Input records
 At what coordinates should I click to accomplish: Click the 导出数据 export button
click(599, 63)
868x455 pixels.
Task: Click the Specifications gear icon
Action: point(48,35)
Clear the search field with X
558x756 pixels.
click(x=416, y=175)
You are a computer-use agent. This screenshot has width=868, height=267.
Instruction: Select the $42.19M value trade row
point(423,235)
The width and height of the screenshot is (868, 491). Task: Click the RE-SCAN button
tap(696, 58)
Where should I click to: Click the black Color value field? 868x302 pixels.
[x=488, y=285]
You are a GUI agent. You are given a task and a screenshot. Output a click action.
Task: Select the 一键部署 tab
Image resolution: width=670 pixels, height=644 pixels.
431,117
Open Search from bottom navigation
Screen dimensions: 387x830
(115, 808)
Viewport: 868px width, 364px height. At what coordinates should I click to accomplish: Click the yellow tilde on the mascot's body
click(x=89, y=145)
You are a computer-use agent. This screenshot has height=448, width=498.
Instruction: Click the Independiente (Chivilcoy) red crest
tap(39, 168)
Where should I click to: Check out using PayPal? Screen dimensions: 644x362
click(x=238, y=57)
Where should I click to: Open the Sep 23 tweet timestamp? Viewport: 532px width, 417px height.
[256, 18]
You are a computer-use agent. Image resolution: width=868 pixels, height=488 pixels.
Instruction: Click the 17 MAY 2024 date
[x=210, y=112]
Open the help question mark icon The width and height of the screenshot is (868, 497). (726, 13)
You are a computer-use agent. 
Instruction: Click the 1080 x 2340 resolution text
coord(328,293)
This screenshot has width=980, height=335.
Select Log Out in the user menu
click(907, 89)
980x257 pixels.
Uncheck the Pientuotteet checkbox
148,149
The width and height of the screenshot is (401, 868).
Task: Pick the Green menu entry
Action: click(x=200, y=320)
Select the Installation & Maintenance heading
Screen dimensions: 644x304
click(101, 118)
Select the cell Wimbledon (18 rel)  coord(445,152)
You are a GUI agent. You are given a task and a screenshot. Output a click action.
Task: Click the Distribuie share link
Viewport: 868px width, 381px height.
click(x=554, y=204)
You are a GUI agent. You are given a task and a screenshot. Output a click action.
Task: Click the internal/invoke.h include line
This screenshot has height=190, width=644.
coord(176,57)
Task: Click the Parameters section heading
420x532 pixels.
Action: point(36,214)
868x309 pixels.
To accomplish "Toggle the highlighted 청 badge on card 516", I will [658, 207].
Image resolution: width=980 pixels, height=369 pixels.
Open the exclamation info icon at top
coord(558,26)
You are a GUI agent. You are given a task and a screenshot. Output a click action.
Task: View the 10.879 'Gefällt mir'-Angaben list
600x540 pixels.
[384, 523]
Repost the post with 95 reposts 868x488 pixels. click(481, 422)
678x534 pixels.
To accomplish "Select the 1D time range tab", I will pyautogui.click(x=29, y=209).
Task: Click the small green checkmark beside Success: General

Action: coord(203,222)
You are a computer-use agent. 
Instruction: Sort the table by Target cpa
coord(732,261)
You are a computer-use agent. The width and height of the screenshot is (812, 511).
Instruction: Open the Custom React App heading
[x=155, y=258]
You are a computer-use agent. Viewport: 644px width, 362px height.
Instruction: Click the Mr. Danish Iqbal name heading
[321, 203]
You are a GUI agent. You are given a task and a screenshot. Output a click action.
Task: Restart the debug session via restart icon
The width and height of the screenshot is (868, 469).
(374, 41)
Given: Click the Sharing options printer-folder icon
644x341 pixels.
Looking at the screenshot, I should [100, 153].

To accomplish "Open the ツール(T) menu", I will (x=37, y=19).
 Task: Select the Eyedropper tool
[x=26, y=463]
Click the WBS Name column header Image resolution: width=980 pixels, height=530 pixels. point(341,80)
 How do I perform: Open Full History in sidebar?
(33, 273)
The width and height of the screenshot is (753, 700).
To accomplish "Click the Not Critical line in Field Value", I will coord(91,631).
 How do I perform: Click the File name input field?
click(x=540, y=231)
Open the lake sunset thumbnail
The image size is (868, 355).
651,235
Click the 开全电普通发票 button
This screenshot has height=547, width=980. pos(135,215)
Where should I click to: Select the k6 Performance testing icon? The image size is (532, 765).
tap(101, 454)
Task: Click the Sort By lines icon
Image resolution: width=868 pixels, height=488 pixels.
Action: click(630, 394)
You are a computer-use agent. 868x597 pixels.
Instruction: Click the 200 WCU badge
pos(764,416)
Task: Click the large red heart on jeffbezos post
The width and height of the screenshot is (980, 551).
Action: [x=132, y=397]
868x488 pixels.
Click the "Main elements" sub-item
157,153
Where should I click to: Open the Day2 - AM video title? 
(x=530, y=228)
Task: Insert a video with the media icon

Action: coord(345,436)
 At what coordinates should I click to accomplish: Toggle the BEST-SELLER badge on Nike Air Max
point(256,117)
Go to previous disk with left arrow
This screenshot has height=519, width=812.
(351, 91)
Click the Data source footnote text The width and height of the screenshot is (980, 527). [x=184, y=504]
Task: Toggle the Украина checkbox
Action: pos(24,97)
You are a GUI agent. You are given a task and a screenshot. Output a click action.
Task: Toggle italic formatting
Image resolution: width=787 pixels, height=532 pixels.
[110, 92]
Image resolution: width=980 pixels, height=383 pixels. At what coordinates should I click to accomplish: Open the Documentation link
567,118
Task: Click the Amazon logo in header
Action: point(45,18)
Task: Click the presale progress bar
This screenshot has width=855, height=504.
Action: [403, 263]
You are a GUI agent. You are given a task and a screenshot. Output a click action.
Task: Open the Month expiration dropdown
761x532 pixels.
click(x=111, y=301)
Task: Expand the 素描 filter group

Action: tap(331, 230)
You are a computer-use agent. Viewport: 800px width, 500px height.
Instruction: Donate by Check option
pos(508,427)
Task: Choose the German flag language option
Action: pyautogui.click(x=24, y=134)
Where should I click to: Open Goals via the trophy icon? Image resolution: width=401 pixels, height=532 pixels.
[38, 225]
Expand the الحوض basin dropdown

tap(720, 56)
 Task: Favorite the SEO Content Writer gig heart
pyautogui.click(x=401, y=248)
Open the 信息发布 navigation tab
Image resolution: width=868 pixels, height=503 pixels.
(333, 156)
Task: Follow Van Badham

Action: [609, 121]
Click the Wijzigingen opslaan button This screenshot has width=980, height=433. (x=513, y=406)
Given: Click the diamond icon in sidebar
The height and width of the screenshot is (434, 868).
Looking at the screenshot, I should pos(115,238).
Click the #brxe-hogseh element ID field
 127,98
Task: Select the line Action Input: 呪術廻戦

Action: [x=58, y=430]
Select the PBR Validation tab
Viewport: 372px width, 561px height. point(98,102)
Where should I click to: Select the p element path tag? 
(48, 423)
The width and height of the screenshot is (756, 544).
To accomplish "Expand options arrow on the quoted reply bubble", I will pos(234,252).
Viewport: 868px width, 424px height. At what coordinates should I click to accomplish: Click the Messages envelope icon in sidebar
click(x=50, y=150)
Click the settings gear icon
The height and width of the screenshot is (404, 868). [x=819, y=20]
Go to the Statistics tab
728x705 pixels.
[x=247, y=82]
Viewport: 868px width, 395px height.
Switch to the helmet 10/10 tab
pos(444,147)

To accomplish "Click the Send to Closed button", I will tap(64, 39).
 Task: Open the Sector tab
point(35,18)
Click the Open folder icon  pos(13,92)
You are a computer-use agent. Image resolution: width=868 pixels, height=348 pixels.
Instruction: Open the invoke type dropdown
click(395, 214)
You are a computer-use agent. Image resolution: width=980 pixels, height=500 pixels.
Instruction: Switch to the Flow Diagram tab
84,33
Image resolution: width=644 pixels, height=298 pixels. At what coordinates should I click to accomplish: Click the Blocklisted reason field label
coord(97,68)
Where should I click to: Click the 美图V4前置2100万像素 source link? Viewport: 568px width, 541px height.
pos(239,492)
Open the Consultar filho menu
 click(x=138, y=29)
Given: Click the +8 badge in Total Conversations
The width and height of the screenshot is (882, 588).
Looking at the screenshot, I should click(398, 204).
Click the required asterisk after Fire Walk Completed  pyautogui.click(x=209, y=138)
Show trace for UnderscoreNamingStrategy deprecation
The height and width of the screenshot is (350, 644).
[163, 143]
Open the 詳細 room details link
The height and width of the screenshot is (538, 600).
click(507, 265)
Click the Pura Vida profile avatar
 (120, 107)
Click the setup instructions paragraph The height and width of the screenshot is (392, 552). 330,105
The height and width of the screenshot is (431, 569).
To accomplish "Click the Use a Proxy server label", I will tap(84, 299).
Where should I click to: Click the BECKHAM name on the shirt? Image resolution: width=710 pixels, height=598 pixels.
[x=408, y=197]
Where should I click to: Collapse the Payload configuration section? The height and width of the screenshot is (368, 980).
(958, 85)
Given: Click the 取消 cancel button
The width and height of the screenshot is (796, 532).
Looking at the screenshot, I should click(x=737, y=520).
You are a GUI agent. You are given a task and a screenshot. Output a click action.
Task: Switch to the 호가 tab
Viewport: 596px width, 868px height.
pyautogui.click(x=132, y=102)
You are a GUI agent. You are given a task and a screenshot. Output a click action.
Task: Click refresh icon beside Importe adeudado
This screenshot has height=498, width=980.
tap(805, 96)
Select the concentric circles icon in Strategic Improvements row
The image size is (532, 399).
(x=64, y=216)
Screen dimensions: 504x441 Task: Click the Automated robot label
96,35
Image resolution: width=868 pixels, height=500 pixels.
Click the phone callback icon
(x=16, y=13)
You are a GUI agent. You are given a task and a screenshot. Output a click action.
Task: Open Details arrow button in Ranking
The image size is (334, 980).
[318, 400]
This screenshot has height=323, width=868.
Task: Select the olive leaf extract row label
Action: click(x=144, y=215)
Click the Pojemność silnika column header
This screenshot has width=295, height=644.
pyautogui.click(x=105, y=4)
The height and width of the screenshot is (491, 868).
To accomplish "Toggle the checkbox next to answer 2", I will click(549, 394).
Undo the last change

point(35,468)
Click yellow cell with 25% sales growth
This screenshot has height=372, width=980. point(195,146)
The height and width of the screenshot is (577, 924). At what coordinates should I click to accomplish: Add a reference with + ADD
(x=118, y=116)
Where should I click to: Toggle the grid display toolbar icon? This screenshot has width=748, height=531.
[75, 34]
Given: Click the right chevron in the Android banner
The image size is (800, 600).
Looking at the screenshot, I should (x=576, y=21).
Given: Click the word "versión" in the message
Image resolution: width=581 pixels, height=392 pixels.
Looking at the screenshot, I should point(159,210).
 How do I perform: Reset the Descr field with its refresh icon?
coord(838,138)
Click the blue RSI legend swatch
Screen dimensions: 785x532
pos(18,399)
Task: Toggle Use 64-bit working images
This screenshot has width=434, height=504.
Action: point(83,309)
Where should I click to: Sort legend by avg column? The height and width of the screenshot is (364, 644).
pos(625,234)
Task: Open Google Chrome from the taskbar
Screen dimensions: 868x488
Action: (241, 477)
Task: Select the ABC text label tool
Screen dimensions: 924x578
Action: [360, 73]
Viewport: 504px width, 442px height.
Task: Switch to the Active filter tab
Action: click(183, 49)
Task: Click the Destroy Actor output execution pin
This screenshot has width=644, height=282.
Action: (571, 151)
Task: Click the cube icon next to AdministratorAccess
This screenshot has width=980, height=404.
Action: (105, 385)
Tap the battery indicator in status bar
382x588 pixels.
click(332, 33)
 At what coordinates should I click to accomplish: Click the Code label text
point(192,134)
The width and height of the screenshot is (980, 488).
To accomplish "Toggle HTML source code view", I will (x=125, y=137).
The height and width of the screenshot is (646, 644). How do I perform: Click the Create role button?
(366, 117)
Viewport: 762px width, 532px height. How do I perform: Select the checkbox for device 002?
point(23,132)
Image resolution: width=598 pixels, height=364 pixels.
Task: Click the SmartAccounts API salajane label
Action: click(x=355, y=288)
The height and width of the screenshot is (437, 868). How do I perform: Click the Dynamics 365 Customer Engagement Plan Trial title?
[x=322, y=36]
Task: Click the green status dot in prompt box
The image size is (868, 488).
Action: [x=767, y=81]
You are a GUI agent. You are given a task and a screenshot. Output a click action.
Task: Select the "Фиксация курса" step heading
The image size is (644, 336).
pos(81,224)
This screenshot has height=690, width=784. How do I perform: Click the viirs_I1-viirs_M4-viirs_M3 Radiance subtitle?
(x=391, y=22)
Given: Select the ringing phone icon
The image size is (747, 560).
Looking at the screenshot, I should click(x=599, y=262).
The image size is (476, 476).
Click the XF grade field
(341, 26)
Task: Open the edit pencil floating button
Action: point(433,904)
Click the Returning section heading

Exercise directions
Each line above that contains the string "status" should be identified and copied.

Result of the exercise
Tap the battery indicator in status bar
Task: Click the green status dot in prompt box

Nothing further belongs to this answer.